Rows >>

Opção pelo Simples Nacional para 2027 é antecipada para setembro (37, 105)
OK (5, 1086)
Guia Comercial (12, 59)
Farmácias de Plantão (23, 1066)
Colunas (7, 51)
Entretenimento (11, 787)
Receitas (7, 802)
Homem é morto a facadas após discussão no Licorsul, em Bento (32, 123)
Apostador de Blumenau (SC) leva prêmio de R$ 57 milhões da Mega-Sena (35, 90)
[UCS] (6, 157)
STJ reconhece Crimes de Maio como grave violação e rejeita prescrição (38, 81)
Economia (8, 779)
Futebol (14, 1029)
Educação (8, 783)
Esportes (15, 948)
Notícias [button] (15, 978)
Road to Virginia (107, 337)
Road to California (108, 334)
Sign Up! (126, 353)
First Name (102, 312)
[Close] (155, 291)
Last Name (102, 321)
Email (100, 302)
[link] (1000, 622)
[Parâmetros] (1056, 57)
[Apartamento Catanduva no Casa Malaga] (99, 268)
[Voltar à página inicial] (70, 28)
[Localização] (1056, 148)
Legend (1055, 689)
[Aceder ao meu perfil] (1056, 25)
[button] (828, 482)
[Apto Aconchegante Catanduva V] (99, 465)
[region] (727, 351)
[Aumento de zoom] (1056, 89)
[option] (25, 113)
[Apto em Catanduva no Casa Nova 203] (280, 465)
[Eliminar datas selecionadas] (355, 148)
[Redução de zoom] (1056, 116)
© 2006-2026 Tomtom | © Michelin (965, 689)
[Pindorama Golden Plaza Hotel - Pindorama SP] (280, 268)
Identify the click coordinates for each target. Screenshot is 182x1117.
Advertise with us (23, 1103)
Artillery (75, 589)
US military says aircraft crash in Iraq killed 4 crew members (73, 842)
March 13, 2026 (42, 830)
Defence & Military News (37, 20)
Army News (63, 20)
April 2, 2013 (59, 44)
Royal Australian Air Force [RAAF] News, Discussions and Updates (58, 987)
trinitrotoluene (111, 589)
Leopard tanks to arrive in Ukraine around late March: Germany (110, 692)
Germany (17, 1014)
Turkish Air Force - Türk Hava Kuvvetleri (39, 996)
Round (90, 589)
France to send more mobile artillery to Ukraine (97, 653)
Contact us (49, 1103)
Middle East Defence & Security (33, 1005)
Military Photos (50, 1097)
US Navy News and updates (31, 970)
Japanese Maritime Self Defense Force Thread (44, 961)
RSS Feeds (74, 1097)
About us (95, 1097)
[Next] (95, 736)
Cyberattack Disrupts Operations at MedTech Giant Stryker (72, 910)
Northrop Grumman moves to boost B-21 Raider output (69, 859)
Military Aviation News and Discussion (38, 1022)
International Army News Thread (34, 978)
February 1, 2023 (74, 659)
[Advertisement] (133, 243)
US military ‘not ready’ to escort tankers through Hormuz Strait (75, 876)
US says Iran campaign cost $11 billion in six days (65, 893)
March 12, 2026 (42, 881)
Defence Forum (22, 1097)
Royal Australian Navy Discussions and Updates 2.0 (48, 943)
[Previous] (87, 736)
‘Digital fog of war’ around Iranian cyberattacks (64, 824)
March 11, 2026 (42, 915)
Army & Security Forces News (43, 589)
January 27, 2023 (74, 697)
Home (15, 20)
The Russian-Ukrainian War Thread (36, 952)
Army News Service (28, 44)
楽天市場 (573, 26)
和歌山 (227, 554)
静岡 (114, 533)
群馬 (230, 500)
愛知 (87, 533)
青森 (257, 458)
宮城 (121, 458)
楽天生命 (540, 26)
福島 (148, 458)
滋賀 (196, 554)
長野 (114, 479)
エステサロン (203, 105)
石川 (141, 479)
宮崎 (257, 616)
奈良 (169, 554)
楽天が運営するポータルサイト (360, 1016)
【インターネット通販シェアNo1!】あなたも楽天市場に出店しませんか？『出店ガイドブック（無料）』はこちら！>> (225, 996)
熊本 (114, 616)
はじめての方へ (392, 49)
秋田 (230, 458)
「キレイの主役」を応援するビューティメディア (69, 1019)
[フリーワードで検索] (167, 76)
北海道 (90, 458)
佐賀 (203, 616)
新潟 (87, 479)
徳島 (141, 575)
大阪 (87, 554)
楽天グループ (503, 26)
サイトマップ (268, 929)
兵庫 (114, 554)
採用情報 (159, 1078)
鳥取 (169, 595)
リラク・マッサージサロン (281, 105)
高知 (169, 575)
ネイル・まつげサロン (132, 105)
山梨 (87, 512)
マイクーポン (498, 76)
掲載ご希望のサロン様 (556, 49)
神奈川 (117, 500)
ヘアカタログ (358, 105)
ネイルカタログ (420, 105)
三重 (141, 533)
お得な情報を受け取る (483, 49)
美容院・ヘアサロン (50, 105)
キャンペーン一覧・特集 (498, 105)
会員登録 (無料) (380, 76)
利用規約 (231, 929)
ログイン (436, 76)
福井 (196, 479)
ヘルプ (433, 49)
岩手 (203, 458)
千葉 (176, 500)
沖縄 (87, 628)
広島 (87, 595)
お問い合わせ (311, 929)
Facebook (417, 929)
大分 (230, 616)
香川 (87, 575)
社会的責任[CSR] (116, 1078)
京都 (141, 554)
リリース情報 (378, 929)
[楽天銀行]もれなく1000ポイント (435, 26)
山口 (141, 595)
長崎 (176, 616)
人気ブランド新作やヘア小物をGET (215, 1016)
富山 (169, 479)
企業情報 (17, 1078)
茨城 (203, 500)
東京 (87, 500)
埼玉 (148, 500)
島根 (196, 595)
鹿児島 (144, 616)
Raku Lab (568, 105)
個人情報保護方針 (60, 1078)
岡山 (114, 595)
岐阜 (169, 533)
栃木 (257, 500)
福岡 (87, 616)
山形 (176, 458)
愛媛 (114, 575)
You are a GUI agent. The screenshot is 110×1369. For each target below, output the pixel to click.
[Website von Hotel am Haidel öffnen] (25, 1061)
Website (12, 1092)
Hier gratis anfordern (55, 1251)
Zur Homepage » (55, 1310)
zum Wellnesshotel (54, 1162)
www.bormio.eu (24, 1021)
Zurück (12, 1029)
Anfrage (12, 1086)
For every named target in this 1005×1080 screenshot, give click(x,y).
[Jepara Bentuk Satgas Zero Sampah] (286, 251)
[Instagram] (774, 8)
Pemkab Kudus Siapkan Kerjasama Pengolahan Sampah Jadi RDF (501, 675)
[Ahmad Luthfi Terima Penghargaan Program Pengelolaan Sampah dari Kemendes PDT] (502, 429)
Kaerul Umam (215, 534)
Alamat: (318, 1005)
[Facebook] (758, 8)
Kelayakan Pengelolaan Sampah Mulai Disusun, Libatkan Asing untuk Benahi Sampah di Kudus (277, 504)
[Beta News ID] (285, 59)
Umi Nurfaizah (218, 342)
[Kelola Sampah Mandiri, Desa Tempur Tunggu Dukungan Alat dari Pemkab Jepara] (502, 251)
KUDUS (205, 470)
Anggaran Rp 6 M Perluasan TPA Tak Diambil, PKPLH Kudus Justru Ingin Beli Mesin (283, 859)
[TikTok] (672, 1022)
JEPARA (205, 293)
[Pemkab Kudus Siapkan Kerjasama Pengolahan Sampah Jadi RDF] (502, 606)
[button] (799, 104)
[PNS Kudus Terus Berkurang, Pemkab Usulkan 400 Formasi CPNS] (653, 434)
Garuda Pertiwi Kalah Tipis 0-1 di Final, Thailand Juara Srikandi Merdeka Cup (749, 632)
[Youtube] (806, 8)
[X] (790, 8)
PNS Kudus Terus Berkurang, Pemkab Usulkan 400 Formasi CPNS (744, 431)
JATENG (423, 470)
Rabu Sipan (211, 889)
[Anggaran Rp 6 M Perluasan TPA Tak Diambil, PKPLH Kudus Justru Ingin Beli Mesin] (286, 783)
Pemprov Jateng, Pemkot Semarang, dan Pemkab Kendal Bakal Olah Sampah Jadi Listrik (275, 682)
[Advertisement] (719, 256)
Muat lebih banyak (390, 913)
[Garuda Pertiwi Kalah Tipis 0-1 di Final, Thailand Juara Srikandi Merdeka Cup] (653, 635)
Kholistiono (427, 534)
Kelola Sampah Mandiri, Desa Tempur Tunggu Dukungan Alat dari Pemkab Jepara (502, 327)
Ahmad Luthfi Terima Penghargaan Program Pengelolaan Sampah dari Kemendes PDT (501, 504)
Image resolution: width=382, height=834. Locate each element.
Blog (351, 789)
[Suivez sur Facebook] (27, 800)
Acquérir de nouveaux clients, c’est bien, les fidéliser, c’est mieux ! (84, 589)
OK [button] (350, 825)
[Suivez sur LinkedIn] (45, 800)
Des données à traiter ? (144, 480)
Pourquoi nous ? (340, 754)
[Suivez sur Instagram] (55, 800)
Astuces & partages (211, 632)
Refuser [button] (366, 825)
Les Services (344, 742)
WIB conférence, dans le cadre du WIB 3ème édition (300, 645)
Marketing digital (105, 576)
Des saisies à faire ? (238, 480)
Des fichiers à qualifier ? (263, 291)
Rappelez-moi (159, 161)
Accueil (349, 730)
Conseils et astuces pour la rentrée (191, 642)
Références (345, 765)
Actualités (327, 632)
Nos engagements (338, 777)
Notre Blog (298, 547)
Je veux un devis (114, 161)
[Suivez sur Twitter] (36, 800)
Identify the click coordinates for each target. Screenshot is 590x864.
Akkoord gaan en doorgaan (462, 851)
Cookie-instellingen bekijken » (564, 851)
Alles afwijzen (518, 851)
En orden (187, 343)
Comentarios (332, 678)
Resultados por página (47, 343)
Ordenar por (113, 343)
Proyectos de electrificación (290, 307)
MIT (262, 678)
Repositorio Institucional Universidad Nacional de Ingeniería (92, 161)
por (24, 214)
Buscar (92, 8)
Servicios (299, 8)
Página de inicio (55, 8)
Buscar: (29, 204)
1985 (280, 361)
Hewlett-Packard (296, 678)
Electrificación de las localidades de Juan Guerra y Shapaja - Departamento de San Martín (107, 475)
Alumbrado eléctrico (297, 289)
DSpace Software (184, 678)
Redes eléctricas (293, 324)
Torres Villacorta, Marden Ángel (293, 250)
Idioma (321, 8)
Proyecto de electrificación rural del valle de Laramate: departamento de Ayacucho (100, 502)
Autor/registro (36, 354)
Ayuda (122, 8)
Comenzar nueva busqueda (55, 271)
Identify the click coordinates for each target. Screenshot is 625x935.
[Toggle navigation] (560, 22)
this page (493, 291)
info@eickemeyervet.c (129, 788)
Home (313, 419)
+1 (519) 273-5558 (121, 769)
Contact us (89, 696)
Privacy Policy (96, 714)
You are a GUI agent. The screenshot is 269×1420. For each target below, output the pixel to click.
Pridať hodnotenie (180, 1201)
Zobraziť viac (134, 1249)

Given task >>
Render the records from the line with "サイトマップ (268, 929)" to the line with "キャンペーン一覧・特集 (498, 105)" as a JSON list of strings, one string per line, leaving out any blank lines.

Final answer >>
[
  "サイトマップ (268, 929)",
  "兵庫 (114, 554)",
  "採用情報 (159, 1078)",
  "鳥取 (169, 595)",
  "リラク・マッサージサロン (281, 105)",
  "高知 (169, 575)",
  "ネイル・まつげサロン (132, 105)",
  "山梨 (87, 512)",
  "マイクーポン (498, 76)",
  "掲載ご希望のサロン様 (556, 49)",
  "神奈川 (117, 500)",
  "ヘアカタログ (358, 105)",
  "ネイルカタログ (420, 105)",
  "三重 (141, 533)",
  "お得な情報を受け取る (483, 49)",
  "美容院・ヘアサロン (50, 105)",
  "キャンペーン一覧・特集 (498, 105)"
]